(THE RECORDS)

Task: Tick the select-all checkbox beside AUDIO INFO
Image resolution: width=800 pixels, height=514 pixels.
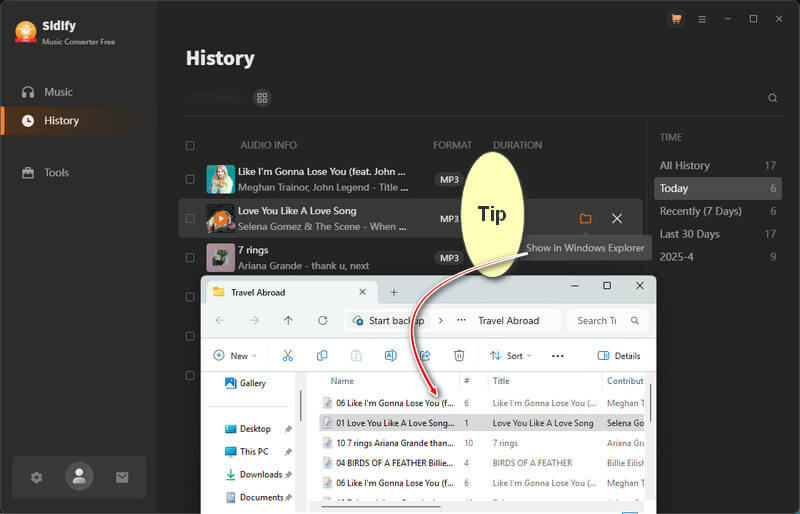Action: coord(190,146)
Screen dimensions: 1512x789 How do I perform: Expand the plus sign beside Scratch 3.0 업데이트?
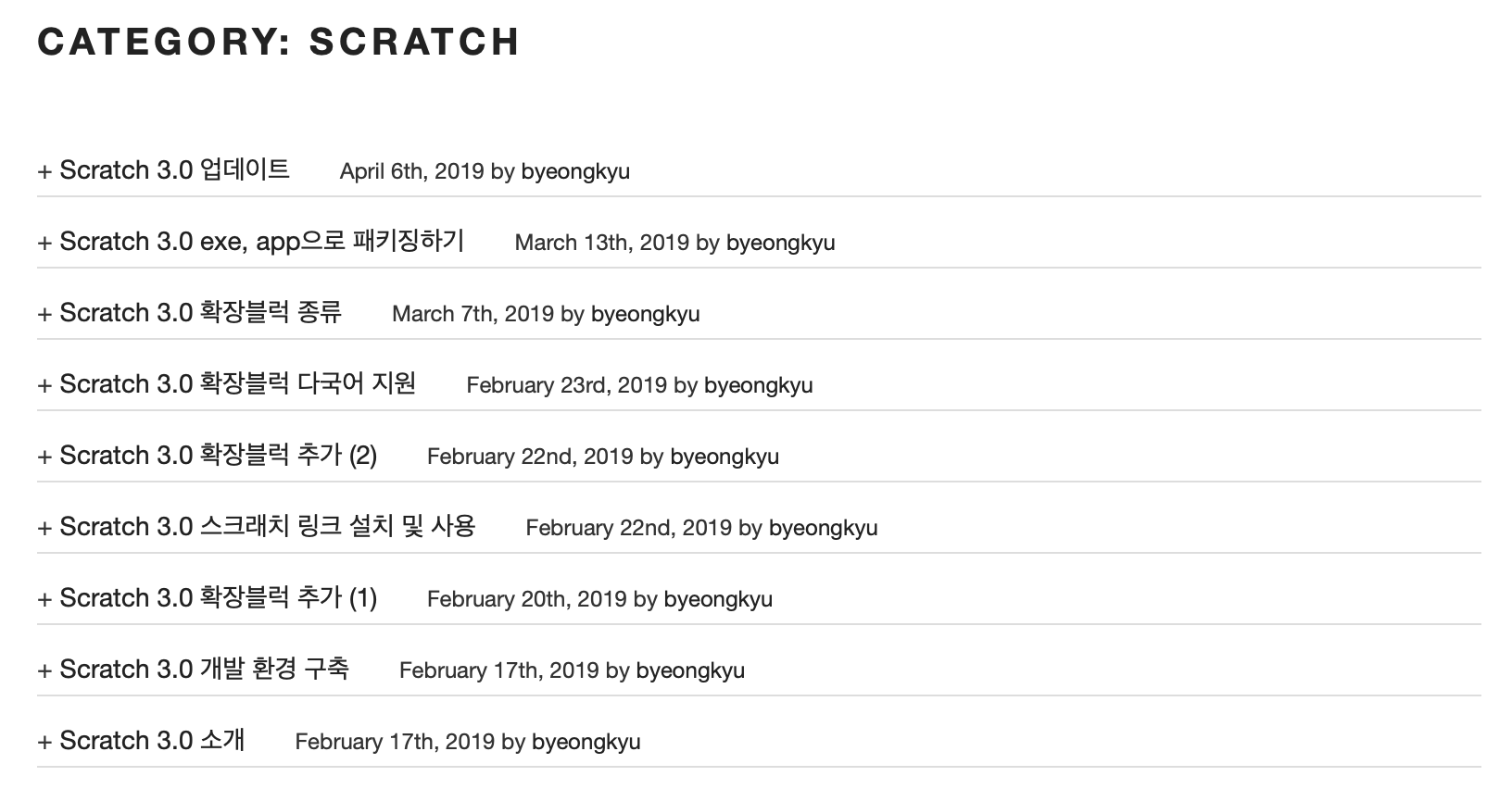pos(44,172)
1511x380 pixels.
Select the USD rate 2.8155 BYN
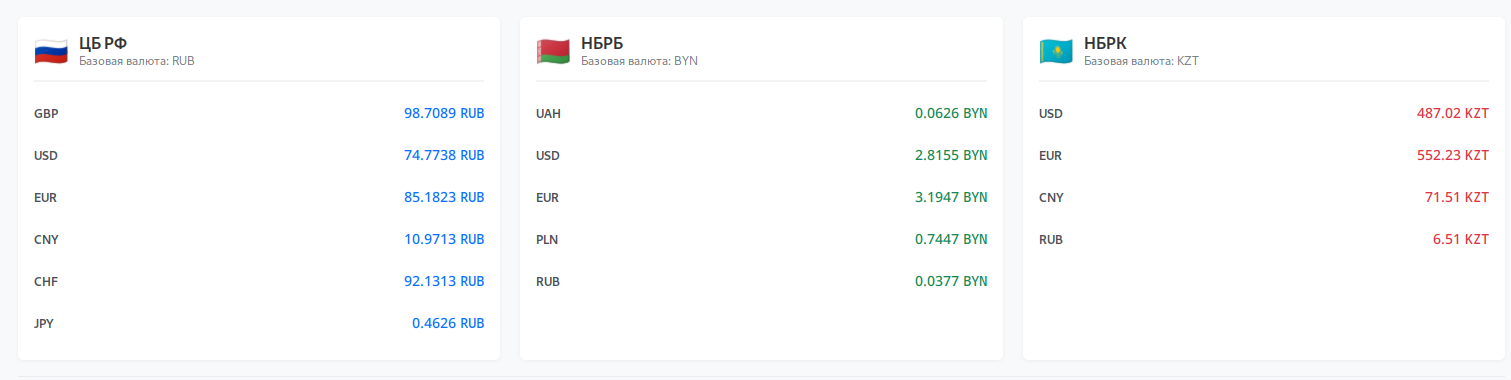(x=951, y=156)
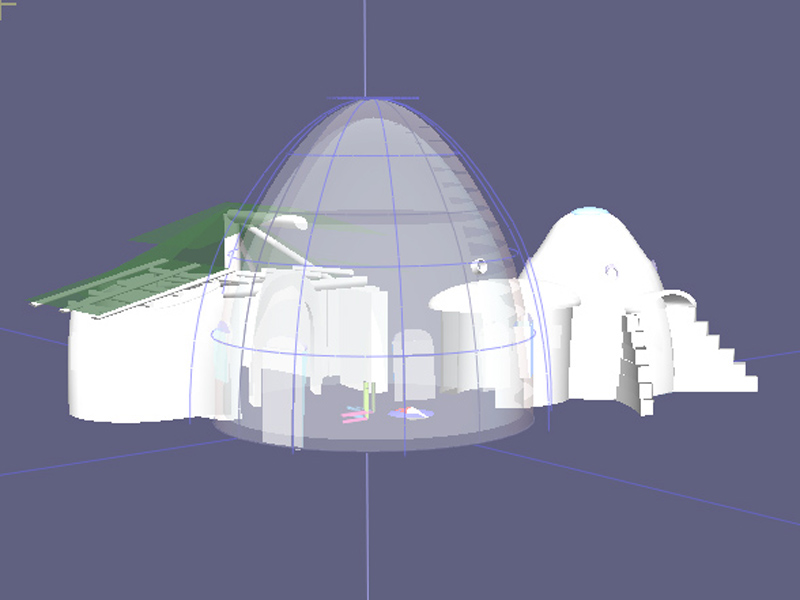Click the round window on the right dome
This screenshot has width=800, height=600.
coord(610,269)
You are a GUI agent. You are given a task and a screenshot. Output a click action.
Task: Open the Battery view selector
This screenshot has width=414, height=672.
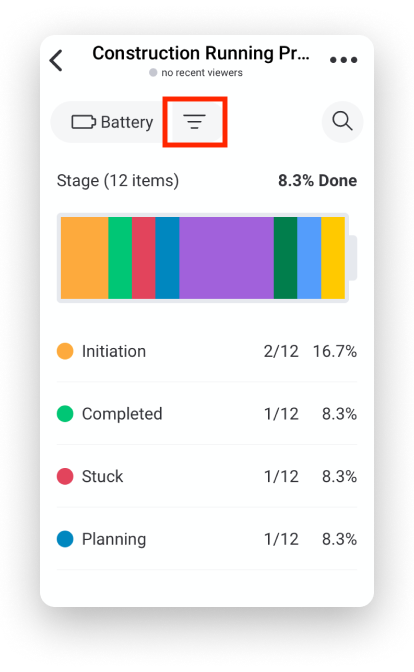tap(112, 122)
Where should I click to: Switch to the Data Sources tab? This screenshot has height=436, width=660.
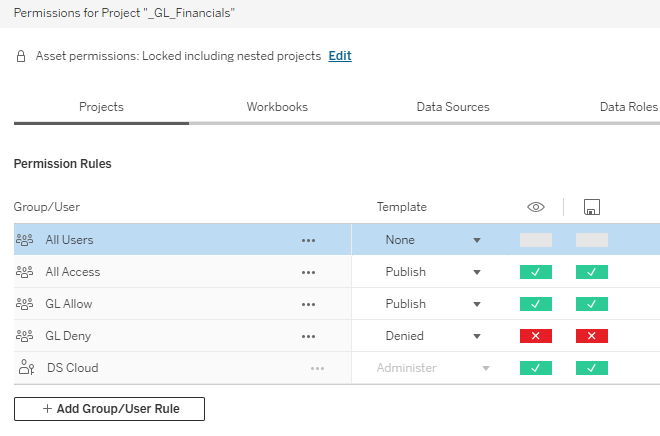(453, 107)
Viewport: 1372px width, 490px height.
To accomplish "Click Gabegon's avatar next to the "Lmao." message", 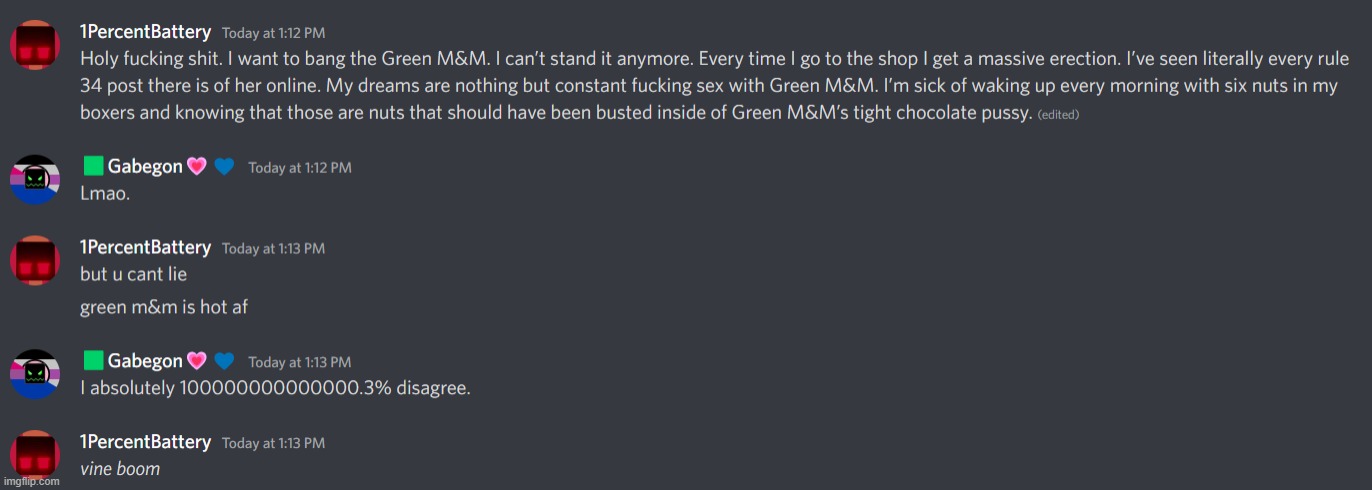I will (37, 180).
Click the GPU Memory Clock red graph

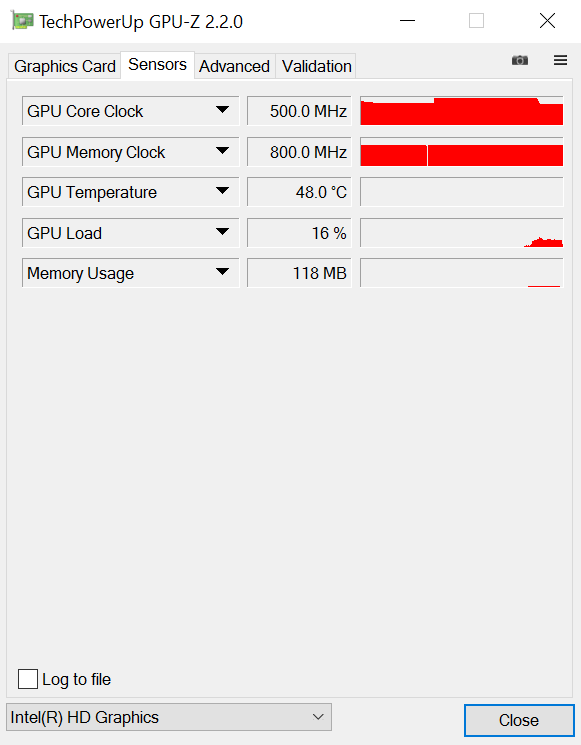coord(462,152)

(End THE RECORDS)

WHAT THE EXERCISE ASKS :: Could you repeat, exactly, only the lines above starting at the one that has "Task: Open the Battery view selector" and stopping after the one that has "Viewport: 1372px width, 490px height.", without the pictures?

SOLUTION ::
Task: Open the Battery view selector
This screenshot has width=414, height=672.
tap(112, 122)
Where should I click to: Switch to the Data Sources tab? This screenshot has height=436, width=660.
(453, 107)
Viewport: 1372px width, 490px height.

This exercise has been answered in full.